**EXERCISE:**
Every line in the listing below from the one with "The height and width of the screenshot is (975, 650)." through the one with "Restore down the analyzer window" is to be reproduced exactly, both ends included; leave out the rest.

**RECORDS TO PROCESS:**
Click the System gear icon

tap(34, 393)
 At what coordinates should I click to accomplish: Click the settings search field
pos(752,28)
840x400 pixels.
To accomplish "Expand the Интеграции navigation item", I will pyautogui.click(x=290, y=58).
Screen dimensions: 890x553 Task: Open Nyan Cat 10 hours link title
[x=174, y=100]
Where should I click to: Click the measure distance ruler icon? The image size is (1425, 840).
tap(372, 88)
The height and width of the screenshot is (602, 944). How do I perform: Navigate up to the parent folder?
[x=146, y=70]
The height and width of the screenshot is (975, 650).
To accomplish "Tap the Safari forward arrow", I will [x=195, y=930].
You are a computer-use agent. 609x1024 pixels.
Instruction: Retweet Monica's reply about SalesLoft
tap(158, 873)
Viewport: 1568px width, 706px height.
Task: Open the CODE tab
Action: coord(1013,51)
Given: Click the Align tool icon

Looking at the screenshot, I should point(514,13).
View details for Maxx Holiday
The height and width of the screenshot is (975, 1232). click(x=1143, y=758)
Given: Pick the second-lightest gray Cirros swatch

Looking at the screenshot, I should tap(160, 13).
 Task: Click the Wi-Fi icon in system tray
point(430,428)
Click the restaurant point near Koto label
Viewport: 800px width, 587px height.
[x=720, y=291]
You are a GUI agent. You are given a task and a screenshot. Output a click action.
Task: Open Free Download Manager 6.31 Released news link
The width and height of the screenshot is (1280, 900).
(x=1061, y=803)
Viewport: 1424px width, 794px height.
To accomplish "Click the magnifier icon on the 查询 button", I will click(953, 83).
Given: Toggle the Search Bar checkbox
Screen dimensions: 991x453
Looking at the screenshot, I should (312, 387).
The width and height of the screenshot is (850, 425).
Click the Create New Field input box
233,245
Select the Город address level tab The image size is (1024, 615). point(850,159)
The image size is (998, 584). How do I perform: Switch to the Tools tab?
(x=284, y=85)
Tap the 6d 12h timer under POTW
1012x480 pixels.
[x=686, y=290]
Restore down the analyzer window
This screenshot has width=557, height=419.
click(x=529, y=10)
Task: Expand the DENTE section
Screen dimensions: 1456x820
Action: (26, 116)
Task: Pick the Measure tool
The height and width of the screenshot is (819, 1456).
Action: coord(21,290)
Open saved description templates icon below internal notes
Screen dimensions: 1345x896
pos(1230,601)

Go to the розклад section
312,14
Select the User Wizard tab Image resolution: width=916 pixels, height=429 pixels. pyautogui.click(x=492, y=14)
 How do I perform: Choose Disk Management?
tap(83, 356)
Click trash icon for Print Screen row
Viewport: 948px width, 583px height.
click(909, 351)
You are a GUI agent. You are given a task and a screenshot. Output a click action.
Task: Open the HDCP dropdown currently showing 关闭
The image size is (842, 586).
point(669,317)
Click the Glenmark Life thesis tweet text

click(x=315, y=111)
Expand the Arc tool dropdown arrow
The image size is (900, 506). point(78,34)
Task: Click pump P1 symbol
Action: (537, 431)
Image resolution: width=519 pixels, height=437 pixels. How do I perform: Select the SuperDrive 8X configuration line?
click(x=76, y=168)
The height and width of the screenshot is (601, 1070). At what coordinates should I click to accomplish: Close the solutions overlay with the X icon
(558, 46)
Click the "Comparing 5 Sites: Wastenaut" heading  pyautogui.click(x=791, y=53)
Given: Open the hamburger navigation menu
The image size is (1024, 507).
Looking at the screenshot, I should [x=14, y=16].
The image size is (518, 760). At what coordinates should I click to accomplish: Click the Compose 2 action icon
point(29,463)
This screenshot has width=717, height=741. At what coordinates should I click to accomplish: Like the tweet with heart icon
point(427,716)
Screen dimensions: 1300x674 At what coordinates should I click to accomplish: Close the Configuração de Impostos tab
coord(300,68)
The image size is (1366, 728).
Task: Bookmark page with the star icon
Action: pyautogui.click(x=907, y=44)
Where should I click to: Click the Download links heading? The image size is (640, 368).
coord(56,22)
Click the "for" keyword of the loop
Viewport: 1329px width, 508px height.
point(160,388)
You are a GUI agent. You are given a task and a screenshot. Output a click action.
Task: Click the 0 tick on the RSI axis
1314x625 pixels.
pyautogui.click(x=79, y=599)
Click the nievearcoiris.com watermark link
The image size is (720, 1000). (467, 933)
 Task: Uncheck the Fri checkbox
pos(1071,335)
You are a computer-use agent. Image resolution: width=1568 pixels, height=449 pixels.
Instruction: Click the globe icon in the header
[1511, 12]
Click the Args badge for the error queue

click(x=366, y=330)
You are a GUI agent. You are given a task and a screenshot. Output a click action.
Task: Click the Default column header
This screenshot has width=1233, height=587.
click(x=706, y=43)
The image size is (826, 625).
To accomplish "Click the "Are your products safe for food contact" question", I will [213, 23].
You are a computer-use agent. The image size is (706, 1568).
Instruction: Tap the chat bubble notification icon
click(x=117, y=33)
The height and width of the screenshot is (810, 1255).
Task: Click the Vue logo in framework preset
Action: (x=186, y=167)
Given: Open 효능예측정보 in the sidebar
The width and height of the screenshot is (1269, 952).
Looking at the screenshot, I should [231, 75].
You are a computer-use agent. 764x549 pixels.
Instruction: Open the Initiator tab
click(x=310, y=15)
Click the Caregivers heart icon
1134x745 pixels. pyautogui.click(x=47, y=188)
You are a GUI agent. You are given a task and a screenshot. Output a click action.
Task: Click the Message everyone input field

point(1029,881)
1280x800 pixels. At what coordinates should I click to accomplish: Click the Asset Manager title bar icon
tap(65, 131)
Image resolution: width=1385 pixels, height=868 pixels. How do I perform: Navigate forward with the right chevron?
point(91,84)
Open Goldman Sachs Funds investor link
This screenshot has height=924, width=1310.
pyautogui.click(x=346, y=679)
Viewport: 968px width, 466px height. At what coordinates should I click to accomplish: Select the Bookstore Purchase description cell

**EXERCISE OUTPUT:**
The height and width of the screenshot is (975, 650).
To accomplish "Tap the Safari forward arrow", I will [x=195, y=930].
You are a computer-use agent. 609x1024 pixels.
Instruction: Retweet Monica's reply about SalesLoft
tap(158, 873)
Viewport: 1568px width, 706px height.
Task: Open the CODE tab
Action: coord(1013,51)
Given: Click the Align tool icon

Looking at the screenshot, I should point(514,13).
View details for Maxx Holiday
The height and width of the screenshot is (975, 1232). click(x=1143, y=758)
Given: Pick the second-lightest gray Cirros swatch

Looking at the screenshot, I should tap(160, 13).
 Task: Click the Wi-Fi icon in system tray
point(430,428)
Click the restaurant point near Koto label
Viewport: 800px width, 587px height.
[x=720, y=291]
You are a GUI agent. You are given a task and a screenshot. Output a click action.
Task: Open Free Download Manager 6.31 Released news link
The width and height of the screenshot is (1280, 900).
(x=1061, y=803)
Viewport: 1424px width, 794px height.
To accomplish "Click the magnifier icon on the 查询 button", I will click(953, 83).
Given: Toggle the Search Bar checkbox
Screen dimensions: 991x453
Looking at the screenshot, I should (312, 387).
The width and height of the screenshot is (850, 425).
Click the Create New Field input box
233,245
Select the Город address level tab The image size is (1024, 615). point(850,159)
The image size is (998, 584). How do I perform: Switch to the Tools tab?
(x=284, y=85)
Tap the 6d 12h timer under POTW
1012x480 pixels.
[x=686, y=290]
Restore down the analyzer window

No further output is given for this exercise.